No entanto, Bird observa que a colonização europeia pôs fim às práticas culturais de queimadas e deslocou a intensidade do fogo de volta a um padrão natural. “Como tivemos mais de 10.000 anos de um regime de incêndios específico, é a libertação desse regime de incêndios que está na verdade a criar problemas bastante significativos”, diz ele, sugerindo que esta mudança contribuiu para o regresso de mais incêndios florestais de alta intensidade.

Joe Fontaine, ecologista de incêndios da Universidade Murdoch em Perth, Austrália, diz que a crescente compreensão de como as queimadas culturais moldaram a paisagem australiana, particularmente nas regiões do norte, é crucial para as práticas contemporâneas de gestão do fogo, que em grande medida têm excluiu os povos indígenas e seus conhecimentos.

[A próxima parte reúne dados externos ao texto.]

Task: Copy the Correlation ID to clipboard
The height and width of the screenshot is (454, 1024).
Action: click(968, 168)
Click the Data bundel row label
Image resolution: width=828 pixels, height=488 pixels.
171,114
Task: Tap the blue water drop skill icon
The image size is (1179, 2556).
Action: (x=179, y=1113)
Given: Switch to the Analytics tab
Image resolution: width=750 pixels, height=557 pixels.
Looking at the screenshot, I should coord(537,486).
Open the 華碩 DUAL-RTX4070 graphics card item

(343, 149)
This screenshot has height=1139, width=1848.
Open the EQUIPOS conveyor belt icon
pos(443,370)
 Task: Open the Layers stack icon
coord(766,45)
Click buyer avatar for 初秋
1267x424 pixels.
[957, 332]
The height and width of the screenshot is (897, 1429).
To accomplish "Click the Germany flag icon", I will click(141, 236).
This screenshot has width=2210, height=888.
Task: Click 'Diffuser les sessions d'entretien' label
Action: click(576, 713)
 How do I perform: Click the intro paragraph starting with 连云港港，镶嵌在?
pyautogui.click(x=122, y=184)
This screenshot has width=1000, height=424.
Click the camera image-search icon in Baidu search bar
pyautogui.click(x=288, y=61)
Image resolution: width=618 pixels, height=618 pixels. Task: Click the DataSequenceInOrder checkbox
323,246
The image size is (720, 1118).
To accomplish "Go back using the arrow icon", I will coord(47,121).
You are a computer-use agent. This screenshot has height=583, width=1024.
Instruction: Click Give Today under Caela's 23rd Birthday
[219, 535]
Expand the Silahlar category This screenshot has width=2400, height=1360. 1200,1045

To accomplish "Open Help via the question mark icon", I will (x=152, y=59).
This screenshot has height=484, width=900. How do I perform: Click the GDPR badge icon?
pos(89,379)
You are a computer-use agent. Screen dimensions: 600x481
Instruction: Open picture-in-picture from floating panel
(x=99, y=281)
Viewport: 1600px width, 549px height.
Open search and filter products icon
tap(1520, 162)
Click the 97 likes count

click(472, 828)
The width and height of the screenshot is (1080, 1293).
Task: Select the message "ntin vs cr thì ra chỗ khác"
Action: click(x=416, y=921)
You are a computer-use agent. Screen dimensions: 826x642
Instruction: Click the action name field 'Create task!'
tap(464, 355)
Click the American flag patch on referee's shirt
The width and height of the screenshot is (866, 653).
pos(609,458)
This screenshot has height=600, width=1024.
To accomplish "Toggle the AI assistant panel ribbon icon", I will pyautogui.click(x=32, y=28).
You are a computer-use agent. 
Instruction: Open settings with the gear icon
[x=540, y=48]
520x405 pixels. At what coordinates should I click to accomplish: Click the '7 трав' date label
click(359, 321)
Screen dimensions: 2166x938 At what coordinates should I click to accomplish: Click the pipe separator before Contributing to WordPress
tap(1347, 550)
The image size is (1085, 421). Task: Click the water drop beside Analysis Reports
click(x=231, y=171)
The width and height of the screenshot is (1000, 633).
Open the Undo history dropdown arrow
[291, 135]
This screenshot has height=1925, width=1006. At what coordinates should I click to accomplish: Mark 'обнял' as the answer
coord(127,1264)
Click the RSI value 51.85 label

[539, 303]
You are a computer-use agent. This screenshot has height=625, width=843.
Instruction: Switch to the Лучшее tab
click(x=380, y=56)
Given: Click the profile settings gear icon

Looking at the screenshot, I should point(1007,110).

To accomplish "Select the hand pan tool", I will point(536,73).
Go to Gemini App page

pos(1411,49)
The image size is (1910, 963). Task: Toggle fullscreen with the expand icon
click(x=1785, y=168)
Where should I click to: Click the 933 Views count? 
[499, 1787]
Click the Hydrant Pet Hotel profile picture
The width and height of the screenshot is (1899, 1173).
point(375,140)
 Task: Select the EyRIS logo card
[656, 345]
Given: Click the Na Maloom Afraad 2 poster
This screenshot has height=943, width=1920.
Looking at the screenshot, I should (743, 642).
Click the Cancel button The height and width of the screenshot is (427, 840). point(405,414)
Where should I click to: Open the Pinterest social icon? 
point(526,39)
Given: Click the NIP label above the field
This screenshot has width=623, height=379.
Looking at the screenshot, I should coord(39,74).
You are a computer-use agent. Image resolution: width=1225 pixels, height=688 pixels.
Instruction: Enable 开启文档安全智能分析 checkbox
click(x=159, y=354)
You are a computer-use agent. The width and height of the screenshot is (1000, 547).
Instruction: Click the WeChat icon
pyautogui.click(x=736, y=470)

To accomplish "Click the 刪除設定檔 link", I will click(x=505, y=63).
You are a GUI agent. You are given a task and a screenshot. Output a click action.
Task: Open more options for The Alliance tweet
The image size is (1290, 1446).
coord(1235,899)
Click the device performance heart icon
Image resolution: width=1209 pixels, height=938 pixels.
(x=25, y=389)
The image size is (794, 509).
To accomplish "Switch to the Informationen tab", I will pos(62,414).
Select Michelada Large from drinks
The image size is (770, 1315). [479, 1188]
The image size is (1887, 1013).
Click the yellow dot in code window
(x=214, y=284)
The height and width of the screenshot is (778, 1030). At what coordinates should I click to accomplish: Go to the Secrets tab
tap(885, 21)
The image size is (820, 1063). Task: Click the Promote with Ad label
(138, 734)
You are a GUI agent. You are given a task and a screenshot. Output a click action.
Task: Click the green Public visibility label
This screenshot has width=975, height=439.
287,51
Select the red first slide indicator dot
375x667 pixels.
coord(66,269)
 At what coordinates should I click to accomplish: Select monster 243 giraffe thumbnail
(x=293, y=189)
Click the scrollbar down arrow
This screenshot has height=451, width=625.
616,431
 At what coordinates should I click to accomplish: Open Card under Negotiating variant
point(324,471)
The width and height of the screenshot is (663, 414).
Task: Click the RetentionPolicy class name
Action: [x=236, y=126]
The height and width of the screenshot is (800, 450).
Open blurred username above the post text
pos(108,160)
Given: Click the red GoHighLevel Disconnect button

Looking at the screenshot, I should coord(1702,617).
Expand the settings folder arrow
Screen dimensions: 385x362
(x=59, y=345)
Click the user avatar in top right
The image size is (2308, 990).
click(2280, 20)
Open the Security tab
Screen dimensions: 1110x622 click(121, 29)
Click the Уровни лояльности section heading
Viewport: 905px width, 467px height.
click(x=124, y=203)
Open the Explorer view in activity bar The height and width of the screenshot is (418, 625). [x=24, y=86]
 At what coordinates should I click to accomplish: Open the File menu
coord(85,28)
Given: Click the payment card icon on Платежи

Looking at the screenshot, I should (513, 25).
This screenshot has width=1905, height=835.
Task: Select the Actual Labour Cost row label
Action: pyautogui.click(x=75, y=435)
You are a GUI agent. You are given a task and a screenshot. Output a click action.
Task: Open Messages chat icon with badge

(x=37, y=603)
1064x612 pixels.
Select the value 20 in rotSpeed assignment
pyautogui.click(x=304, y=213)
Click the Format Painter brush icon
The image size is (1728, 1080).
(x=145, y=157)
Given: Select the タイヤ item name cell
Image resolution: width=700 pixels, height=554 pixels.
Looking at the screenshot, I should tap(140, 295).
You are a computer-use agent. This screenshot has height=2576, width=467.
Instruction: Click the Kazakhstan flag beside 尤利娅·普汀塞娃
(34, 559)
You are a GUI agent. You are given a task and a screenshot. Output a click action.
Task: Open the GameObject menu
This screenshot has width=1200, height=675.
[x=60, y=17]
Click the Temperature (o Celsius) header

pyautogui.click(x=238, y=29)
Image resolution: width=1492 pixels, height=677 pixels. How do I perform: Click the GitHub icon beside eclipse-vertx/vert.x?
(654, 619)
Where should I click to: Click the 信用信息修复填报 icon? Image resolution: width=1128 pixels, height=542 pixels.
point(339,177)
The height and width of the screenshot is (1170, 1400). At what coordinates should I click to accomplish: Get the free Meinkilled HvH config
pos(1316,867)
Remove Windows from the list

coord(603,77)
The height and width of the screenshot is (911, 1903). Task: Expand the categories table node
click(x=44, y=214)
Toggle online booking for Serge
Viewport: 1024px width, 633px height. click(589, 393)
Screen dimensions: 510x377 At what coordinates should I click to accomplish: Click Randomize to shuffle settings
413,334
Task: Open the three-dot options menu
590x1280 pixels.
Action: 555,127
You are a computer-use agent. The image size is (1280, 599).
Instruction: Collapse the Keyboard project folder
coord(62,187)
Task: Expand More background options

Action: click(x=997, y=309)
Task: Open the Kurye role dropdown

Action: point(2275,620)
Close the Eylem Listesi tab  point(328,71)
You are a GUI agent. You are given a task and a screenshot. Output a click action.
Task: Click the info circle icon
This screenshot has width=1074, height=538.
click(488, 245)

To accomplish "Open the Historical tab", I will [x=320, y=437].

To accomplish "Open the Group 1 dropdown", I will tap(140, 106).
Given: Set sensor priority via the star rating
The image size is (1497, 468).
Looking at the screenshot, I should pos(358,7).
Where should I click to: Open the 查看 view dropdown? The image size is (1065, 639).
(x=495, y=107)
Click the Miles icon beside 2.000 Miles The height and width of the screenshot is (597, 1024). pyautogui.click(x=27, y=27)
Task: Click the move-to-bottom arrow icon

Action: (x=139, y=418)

“As barreiras à queima cultural, no nosso misterioso sistema de leis e burocracia”, são difíceis de ultrapassar, diz Fontaine. Existem também muito mais estruturas permanentes na paisagem hoje em dia do que antes da colonização, diz ele, por isso o desafio é descobrir onde e como a queima cultural pode ser restaurada como prática.

O trabalho contínuo que “divulga as práticas culturais de queima e as estabelece como algo que realmente existiu, é crucial para a evolução da gestão contemporânea do fogo”, afirma.